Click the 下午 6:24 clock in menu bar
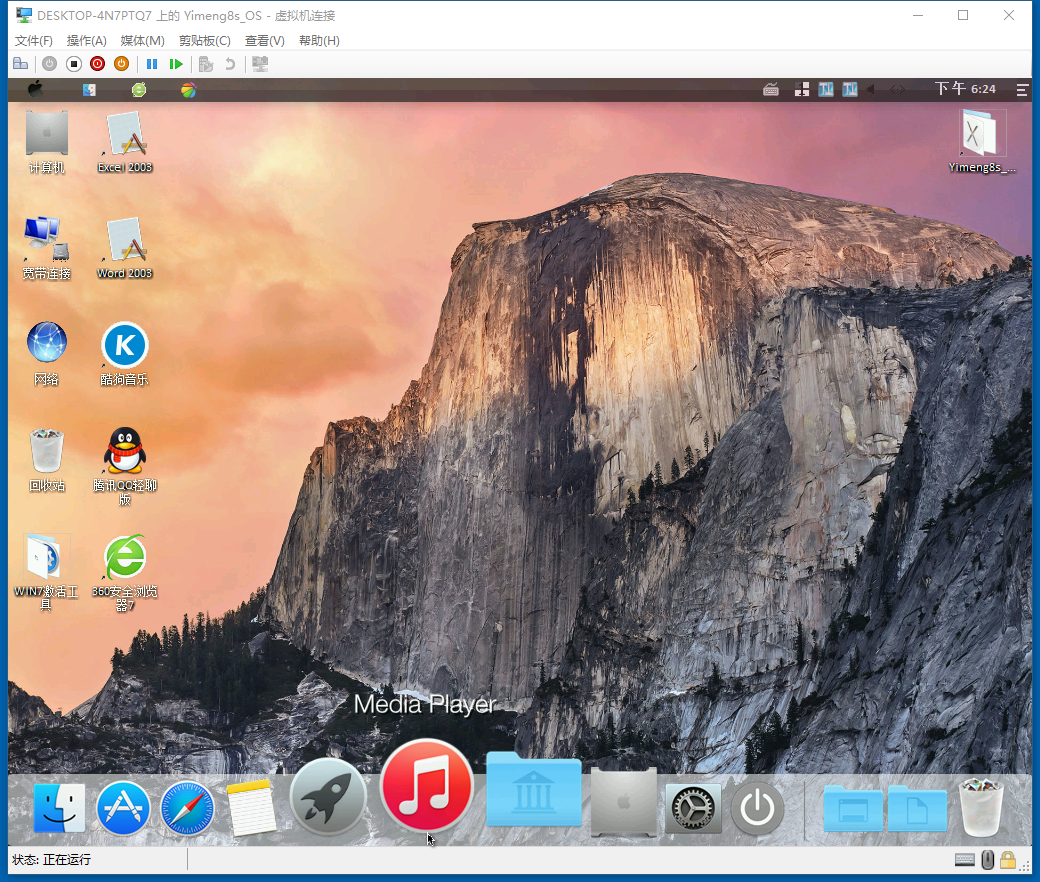This screenshot has width=1040, height=882. 965,89
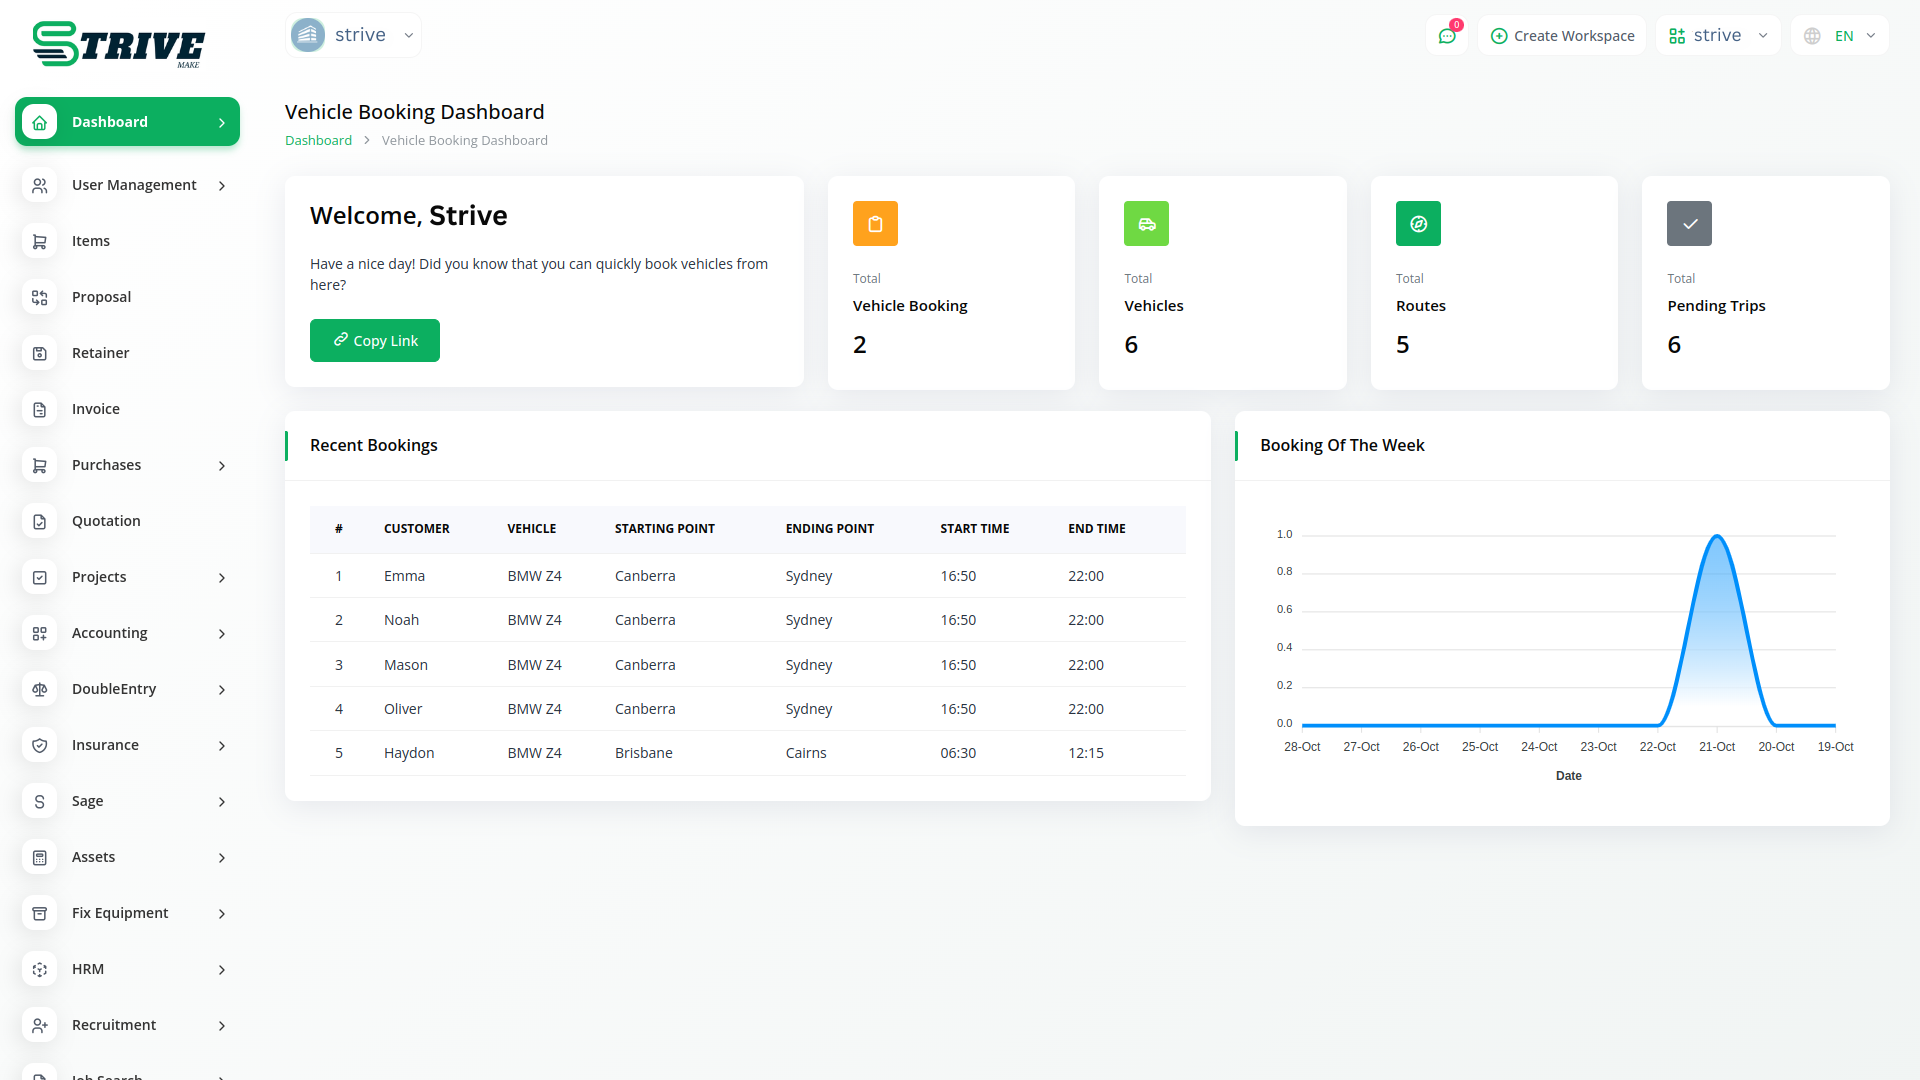Open the Invoice menu item
Viewport: 1920px width, 1080px height.
coord(96,409)
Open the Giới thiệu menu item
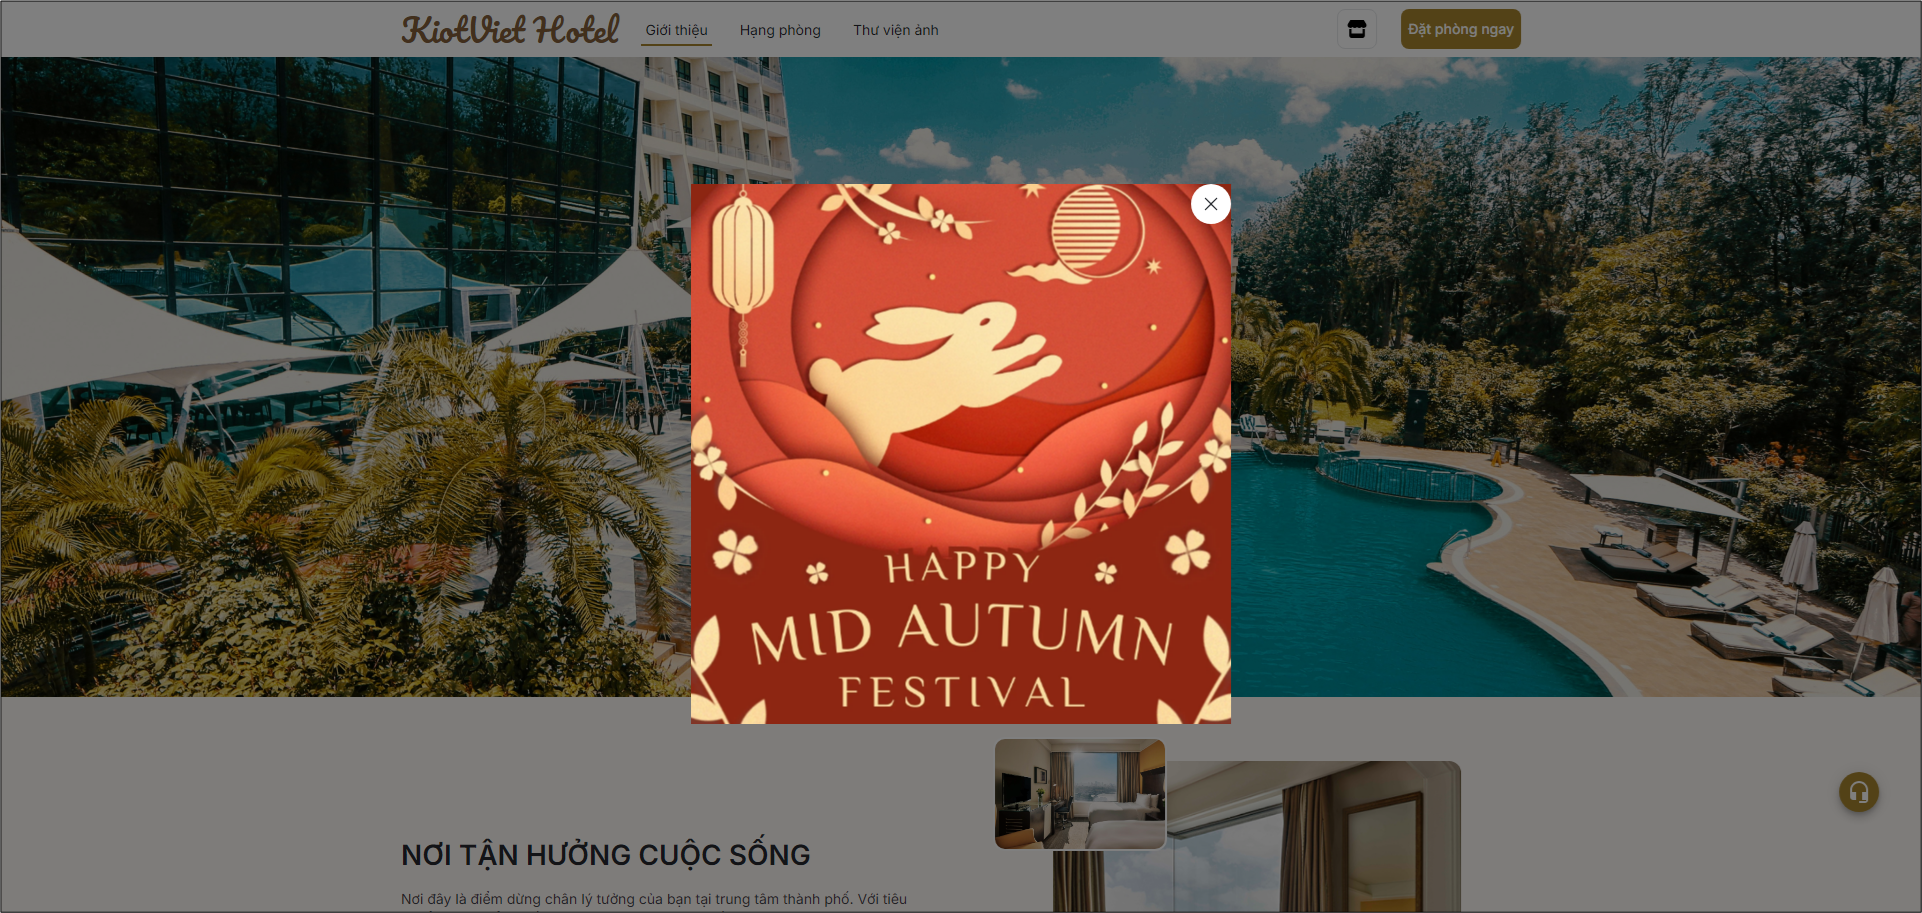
|---|
- **WHAT IS REQUIRED**:
Rewrite all of the entries with "menu bar" swapped for "top bar" and everything else unchanged. Omit the pictures.

- **THE COMPLETED TASK**:
Click the 下午 6:24 clock in top bar
This screenshot has width=1040, height=882. 965,89
Open the Invoice menu item
Viewport: 1920px width, 1080px height.
coord(96,409)
Open the Giới thiệu menu item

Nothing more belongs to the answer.